### WHAT YOU WILL DO
Return the lines below in which the string "input" occurs.

### MATERIAL FOR THE TASK
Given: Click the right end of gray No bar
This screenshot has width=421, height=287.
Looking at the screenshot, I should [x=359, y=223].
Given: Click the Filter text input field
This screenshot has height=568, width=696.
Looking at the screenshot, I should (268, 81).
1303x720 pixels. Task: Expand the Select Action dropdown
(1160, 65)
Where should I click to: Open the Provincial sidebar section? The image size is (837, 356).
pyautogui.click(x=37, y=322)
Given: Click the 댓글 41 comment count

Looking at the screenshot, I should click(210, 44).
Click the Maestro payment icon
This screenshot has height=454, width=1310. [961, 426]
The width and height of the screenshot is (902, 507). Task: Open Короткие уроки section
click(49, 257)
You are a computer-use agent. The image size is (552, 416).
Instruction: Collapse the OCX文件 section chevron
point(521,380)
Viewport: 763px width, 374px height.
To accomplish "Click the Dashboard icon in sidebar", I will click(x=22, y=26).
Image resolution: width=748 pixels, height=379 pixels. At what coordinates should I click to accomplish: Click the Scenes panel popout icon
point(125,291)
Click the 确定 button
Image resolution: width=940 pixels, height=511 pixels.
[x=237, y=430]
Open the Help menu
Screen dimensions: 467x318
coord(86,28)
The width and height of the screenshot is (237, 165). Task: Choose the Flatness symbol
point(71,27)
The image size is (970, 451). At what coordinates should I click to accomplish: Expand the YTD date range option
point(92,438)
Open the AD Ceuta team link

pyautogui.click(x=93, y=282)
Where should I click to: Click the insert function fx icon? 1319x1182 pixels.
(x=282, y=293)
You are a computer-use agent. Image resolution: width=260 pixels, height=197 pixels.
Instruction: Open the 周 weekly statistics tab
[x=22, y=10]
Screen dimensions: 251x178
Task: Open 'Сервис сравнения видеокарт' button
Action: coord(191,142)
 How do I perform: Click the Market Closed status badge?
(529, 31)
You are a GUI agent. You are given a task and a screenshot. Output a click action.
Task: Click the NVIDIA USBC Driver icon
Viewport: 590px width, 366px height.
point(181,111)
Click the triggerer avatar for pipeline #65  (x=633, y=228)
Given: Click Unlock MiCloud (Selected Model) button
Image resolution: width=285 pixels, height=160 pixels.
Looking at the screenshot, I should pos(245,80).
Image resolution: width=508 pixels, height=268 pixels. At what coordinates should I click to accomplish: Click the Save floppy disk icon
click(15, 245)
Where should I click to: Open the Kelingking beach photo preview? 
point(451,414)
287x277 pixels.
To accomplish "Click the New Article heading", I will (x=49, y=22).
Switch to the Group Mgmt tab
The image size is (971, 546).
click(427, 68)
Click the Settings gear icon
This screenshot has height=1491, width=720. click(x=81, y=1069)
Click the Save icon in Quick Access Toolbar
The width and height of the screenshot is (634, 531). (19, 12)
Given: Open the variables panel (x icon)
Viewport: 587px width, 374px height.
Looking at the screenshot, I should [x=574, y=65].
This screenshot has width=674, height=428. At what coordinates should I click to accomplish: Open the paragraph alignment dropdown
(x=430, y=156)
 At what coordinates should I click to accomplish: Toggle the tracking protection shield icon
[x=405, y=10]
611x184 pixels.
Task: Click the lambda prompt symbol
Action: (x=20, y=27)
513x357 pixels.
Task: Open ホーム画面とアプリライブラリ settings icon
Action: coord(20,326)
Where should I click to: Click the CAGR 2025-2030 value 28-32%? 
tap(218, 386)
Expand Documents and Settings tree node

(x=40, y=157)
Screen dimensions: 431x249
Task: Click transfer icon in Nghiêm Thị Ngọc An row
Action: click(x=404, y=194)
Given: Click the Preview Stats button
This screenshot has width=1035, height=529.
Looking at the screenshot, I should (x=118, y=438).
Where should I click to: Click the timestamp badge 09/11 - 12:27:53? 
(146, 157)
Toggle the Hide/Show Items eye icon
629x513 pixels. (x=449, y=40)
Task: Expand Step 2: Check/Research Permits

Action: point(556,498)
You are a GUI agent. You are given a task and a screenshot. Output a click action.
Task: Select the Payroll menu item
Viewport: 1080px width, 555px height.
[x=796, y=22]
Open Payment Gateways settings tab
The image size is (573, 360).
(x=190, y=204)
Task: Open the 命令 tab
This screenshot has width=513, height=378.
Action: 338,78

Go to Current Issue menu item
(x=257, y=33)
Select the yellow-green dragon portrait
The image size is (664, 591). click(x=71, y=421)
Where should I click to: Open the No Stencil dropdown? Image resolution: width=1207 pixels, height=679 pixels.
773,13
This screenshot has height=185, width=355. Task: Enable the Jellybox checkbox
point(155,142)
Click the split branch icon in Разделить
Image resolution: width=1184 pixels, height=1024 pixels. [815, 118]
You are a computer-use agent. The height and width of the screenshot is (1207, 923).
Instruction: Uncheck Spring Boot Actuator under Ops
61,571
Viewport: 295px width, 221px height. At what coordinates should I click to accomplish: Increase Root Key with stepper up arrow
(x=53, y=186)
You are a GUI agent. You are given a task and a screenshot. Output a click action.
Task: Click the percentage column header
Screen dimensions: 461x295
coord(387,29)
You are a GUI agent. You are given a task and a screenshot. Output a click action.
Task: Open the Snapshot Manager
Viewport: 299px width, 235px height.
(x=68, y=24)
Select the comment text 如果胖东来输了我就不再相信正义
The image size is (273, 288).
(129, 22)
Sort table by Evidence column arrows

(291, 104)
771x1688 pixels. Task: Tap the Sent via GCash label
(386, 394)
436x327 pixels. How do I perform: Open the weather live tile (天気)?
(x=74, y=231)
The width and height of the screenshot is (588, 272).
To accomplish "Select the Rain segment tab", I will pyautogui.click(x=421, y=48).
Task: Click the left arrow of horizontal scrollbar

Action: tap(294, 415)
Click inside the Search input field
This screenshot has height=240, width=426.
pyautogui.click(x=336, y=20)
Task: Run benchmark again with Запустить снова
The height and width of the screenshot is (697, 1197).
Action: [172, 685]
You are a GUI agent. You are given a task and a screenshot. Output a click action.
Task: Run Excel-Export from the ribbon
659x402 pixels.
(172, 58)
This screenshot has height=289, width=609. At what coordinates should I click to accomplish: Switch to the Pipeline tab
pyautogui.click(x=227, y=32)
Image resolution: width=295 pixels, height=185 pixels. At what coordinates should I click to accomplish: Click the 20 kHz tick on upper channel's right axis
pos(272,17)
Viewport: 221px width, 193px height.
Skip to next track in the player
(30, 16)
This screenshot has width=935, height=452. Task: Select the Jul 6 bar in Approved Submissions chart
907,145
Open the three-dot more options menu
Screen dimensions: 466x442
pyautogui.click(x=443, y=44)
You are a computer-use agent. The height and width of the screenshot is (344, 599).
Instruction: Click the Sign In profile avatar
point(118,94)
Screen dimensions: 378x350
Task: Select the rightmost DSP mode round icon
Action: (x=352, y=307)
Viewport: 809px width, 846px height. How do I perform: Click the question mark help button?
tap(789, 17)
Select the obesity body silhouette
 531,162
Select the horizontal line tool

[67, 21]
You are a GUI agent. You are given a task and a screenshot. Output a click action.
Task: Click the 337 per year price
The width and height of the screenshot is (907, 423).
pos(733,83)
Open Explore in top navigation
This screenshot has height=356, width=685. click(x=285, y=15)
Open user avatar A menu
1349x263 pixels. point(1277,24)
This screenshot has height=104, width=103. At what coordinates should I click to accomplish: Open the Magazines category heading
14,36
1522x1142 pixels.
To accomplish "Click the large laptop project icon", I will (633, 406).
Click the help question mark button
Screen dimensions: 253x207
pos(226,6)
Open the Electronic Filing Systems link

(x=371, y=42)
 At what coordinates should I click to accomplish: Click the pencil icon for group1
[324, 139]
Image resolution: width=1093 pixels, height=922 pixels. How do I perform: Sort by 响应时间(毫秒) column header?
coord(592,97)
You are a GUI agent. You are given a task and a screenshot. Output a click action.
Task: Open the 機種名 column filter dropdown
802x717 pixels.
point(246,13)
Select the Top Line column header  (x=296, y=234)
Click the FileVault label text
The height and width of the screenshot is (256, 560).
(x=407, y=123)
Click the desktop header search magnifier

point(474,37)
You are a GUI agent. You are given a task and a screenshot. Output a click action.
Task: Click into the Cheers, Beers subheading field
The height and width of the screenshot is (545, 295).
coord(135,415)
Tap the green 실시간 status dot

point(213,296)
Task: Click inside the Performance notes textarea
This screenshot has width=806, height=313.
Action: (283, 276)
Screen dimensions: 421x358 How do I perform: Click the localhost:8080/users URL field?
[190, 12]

### YOUR RESPONSE
Given: Click the Filter text input field
Click inside the Search input field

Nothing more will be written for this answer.